SEATTLE SOUNDINGS | A tale of two shootings

On Feb. 3, two suspects shot and seriously wounded a 22-year-old man on a Metro bus in SODO. While police emphasized that it was a targeted shooting, and the Seattle Police Department’s (SPD) Gang Unit is reportedly involved in the investigation, it was still a front-page, “I could’ve been on that bus!” kind of story.

The Metro shooting came only two days after horrifying details emerged in police documents concerning the previous week’s killing of two people and wounding of three others in “The Jungle,” a longstanding, notoriously rough homeless enclave on the west flank of Beacon Hill.

Prosecutors charge that three teenage brothers — ages 17, 16 and 13 — went to the encampment to collect a $500 drug debt owed to their mother. Neither mom nor the boys were homeless or lived in The Jungle themselves.

In both cases, the crimes were big stories involving shootings in distinctive locations. But after the Metro shooting, nobody demanded that the police seize all possessions being carried by the passengers on the bus. The Seattle Times didn’t run three straight days of front-page, above-the-fold stories calling buses dens of drugs, guns and deaths. (Though you can be sure plenty of drugs and guns move through the Metro system each day.) The Seattle Police Officers’ Guild didn’t come out demanding that public transit be abolished.

They didn’t do these things because they would have been ridiculous. But that’s exactly what happened to the homeless after the Jungle shootings.

That sort of inflammatory and largely irrelevant rhetoric only avoids seeming absurd because it comes after a months-long local backlash against homeless encampments and the homeless themselves.

The bigger problem

It’s been particularly nasty in Ballard and Magnolia, where, in the wake of the mayor’s office designating parking areas where homeless people in RVs can safely stay, multiple public meetings have been dominated by angry, often-fantastical testimony.

It also didn’t help that at the exact moment of the Jungle shootings, Mayor Ed Murray was standing in front of cameras talking about the results of the previous night’s One Night Count, which both showed the number of people counted as homeless had gone up a staggering 19 percent in the previous year — and an even more alarming 40 percent in two years — but that much of the growth took place outside Seattle’s city limits, in other parts of King County, as homeless people continue to spread out in search of safe places to sleep and to find unclaimed patches from which to congregate or panhandle.

Three months ago, Murray declared a state of emergency on homelessness precisely due to this explosive growth in the number of people who cannot find affordable housing in our area and are on the street instead, and due to the grossly inadequate supply of both shelter beds and transitional housing units to meet that overwhelming demand.

Activists have persuaded long-reluctant local officials that, in the wake of the shelter-bed shortage, homeless people sleeping in communities is safer and better than making them fend for themselves individually.

No longer hidden

In central urban neighborhoods, homelessness has been a persistent fact of life since the Reagan revolution — followed by decades of additional state budget cuts — gutted much of the local support systems once in place.

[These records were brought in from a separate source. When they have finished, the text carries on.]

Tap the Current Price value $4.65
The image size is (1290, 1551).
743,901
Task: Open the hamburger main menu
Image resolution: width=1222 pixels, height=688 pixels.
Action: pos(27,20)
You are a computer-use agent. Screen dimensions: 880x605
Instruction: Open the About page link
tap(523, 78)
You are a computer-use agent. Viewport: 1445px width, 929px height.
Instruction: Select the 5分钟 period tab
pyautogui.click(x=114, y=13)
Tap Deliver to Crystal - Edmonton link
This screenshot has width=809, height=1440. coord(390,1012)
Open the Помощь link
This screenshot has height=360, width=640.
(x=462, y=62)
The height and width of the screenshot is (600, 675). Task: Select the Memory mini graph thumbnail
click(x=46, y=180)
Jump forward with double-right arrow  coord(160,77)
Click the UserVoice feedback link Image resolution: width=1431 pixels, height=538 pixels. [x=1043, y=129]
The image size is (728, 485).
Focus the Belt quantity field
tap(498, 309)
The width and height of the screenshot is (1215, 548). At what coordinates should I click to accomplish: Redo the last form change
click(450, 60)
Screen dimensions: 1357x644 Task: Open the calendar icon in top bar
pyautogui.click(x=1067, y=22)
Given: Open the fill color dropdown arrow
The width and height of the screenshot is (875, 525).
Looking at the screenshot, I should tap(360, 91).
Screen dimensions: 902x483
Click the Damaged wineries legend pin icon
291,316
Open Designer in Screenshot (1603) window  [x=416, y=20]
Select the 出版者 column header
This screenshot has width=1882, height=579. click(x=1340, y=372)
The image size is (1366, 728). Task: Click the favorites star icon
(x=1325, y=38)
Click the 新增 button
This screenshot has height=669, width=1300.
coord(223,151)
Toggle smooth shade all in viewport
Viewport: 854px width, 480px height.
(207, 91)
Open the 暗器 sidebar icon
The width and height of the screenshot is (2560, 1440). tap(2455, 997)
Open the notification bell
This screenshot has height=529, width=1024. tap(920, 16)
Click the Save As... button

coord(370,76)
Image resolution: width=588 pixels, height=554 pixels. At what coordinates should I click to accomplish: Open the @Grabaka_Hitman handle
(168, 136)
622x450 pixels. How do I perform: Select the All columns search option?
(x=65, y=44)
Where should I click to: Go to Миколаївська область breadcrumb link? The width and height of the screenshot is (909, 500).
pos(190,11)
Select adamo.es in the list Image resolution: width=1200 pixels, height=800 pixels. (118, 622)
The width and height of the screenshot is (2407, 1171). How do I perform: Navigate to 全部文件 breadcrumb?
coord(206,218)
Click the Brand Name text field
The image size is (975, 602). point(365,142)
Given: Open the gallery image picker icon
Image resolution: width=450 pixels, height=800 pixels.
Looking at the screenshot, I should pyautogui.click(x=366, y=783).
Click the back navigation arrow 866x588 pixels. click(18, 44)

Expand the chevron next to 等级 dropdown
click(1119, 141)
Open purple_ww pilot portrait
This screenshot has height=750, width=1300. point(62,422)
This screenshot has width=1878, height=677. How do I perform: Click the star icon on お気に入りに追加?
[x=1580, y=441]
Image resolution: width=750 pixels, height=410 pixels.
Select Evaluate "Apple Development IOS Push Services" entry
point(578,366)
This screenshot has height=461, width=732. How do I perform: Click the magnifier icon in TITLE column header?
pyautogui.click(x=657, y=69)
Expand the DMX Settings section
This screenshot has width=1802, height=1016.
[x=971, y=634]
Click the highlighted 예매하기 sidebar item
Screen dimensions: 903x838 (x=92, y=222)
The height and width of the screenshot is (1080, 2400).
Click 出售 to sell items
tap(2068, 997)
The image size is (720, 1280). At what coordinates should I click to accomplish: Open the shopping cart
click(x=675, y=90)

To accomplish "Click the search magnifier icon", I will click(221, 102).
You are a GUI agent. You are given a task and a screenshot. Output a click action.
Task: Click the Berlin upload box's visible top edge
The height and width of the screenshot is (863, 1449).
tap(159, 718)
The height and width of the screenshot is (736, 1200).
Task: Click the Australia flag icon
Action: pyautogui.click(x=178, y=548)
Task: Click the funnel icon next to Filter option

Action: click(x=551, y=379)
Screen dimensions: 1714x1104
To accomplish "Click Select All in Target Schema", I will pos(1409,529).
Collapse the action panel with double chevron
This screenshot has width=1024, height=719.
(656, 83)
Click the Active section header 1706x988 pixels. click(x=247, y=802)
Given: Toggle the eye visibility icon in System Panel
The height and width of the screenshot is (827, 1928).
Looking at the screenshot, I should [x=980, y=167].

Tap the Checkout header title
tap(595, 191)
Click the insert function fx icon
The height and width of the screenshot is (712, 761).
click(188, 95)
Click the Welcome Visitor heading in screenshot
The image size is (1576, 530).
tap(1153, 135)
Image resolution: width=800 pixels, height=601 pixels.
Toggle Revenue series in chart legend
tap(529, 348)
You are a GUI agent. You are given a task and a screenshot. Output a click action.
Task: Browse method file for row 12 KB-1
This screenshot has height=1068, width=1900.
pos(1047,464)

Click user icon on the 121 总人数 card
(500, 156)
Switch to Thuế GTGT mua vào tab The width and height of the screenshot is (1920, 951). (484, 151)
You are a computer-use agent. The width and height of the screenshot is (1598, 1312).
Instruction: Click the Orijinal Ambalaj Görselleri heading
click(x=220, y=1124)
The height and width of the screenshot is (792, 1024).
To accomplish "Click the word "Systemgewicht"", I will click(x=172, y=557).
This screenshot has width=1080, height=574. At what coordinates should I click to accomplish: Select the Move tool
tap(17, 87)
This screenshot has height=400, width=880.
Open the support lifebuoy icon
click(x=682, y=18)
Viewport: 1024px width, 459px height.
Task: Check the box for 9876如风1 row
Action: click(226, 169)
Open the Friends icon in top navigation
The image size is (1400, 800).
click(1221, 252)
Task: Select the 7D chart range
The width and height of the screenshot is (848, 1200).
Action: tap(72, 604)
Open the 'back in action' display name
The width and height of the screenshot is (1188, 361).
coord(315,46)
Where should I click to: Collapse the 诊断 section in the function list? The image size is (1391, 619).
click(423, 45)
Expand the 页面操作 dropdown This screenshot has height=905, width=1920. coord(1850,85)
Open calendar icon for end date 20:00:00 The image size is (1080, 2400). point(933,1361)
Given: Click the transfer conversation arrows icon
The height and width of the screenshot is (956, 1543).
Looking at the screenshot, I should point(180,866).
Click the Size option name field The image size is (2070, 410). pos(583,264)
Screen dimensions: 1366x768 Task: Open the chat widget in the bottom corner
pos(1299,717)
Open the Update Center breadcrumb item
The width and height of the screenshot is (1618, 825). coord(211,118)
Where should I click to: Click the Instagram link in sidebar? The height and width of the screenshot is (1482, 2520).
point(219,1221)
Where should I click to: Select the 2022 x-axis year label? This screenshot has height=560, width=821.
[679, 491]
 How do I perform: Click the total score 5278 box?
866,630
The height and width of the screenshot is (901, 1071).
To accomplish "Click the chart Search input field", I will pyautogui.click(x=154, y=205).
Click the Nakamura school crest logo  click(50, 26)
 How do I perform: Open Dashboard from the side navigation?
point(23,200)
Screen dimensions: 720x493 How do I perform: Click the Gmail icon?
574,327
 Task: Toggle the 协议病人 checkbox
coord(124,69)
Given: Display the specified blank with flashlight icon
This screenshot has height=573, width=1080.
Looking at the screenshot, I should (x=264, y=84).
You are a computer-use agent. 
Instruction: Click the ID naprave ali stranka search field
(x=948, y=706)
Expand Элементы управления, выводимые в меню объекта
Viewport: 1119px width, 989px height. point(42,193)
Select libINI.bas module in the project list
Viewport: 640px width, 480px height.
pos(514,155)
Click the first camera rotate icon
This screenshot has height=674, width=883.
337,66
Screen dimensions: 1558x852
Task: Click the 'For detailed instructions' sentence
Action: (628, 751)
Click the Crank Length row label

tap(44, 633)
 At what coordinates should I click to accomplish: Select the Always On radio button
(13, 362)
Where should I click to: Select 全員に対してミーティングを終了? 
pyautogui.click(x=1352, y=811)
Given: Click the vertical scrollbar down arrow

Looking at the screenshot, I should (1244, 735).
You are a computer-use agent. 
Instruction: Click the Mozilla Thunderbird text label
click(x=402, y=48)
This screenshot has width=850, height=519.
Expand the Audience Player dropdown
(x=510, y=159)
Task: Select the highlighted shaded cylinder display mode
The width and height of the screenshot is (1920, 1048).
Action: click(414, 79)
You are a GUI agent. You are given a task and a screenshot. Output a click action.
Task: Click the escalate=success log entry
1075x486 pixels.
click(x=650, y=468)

I’m old enough to remember the shock, replaced quickly by compassion fatigue, when urban homelessness first emerged as a problem in the early ‘80s. Before then, difficult as it is to imagine now, cities didn’t have homelessness issues — just a few random drunks and what were then quaintly called hobos.

A lot of suburbs and city neighborhoods, however, have been insulated from these issues for the last three decades. Homeless people were seen and portrayed as losers, the moral degenerates who harassed you at the on-ramp.People could indulge their stereotypes at a safe distance from the issues that generate homelessness, let alone the punitive daily reality faced by those trying to escape it.

The Jungle shootings provided a useful focal point for a local anti-compassion campaign already well underway.

It’s not like The Jungle and newer homeless encampments don’t have their problems — every community does, but most people have doors to hide behind where those problems play out. Being exposed to scrutiny 24/7 also makes for easy targets for predation and for unnatural death.

Neither of these recent shootings were a homeless issue or a bus issue — they were, at minimum, a kids-with-guns issue. But it’s easy to scapegoat the powerless. And in our new, wealthier Seattle, it seems to be becoming something of a sport.